Seductive mirages of progress notwithstanding, nowhere in the world is apartheid practiced with more cruelty and finality than in Saudi Arabia. Of course, it is women who are locked in and kept out, exiled to invisibility and abject powerlessness within their own country. It is women who are degraded systematically from birth to early death, utterly and totally and without exception deprived of freedom. It is women who are sold into marriage or concubinage, often before puberty; killed if their hymens are not intact on the wedding night; kept confined, ignorant, pregnant, poor, without choice or recourse. It is women who are raped and beaten with full sanction of the law.
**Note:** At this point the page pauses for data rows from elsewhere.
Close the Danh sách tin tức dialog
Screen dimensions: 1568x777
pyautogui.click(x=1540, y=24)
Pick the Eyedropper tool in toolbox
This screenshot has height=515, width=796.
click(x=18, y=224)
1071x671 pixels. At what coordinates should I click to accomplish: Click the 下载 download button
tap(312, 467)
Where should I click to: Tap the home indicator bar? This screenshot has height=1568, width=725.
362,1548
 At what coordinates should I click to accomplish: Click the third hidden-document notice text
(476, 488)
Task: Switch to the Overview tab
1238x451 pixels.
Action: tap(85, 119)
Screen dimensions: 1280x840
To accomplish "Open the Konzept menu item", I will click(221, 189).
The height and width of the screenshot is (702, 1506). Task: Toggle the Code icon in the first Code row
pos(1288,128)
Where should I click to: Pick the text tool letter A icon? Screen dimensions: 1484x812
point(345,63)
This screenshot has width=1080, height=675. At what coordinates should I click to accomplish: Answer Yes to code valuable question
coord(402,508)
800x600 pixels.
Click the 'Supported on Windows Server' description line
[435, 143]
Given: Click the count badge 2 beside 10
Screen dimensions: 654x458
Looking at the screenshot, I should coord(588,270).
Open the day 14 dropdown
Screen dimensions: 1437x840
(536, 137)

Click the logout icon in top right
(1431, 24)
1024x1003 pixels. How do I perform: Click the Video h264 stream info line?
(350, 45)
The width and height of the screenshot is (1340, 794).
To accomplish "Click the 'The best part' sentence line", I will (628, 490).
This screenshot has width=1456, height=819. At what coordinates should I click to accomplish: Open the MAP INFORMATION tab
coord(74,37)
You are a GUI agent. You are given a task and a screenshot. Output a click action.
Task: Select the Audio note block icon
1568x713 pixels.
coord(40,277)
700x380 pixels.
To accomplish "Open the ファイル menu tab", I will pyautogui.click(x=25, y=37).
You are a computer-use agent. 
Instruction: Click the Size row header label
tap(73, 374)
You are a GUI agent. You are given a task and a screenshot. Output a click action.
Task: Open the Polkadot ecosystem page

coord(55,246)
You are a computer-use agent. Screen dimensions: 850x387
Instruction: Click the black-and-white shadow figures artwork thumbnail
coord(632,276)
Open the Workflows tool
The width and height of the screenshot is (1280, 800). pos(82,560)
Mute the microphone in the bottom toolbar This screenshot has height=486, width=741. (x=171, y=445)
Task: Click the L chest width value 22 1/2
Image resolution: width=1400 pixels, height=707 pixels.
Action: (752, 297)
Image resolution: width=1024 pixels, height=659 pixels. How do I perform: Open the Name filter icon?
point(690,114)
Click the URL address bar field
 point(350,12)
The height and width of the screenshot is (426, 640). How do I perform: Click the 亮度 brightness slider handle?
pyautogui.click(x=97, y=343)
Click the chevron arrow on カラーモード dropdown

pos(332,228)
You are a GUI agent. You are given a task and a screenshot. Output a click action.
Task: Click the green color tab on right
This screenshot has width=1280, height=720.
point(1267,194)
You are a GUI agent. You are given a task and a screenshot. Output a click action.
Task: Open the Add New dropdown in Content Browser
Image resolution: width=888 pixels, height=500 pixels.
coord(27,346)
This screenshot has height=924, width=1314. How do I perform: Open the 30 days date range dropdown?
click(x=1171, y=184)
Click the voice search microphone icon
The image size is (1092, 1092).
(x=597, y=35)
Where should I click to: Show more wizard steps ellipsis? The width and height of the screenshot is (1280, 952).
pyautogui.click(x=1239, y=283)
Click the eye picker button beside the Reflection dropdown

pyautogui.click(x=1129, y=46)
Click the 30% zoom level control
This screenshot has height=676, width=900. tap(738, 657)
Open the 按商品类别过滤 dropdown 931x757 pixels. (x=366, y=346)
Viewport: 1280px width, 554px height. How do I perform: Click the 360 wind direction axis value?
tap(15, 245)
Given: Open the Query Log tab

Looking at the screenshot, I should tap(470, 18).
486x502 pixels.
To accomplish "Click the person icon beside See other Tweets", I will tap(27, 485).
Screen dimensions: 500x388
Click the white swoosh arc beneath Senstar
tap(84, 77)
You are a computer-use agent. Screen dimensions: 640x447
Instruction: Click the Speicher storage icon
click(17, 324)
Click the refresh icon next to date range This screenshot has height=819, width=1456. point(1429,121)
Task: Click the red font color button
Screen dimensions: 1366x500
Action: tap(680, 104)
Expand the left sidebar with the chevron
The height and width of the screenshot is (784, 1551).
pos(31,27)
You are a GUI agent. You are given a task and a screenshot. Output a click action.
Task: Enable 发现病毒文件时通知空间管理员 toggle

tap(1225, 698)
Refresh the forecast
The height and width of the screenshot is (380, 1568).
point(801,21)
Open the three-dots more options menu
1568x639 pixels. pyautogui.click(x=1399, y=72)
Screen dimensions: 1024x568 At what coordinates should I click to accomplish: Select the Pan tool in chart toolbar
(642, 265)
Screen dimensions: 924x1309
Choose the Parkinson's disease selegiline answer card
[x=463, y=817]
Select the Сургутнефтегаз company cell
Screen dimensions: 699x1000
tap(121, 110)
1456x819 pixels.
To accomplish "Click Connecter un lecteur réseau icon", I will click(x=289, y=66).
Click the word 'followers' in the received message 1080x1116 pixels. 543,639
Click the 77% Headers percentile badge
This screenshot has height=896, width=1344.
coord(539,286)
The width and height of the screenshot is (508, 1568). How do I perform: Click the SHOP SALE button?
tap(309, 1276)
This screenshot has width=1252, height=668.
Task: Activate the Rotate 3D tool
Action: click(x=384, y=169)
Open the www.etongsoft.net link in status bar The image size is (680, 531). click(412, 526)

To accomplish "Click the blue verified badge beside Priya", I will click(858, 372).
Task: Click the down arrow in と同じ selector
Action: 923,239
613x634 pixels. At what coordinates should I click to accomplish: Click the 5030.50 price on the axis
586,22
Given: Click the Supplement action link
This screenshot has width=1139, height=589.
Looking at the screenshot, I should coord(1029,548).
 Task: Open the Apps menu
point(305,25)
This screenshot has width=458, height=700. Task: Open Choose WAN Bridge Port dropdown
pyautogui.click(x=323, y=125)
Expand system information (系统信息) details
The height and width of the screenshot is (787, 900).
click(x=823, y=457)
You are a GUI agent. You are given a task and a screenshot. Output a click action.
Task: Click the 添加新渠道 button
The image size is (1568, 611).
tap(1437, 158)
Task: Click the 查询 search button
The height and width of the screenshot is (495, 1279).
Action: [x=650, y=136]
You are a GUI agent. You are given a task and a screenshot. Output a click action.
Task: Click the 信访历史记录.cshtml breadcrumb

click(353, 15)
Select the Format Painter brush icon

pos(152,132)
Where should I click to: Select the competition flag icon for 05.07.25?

It is women who cannot own property or work for a living or determine in any way the circumstances of their own lives. It is women who are subject to a despotism that knows no restraint. Women locked out and locked in. Mr Carter, enchanted with his good friends, the Saudis. Mr Carter, a sincere advocate of human rights. Sometimes even a feminist with a realistic knowledge of male hypocrisy and a strong stomach cannot believe the world she lives in.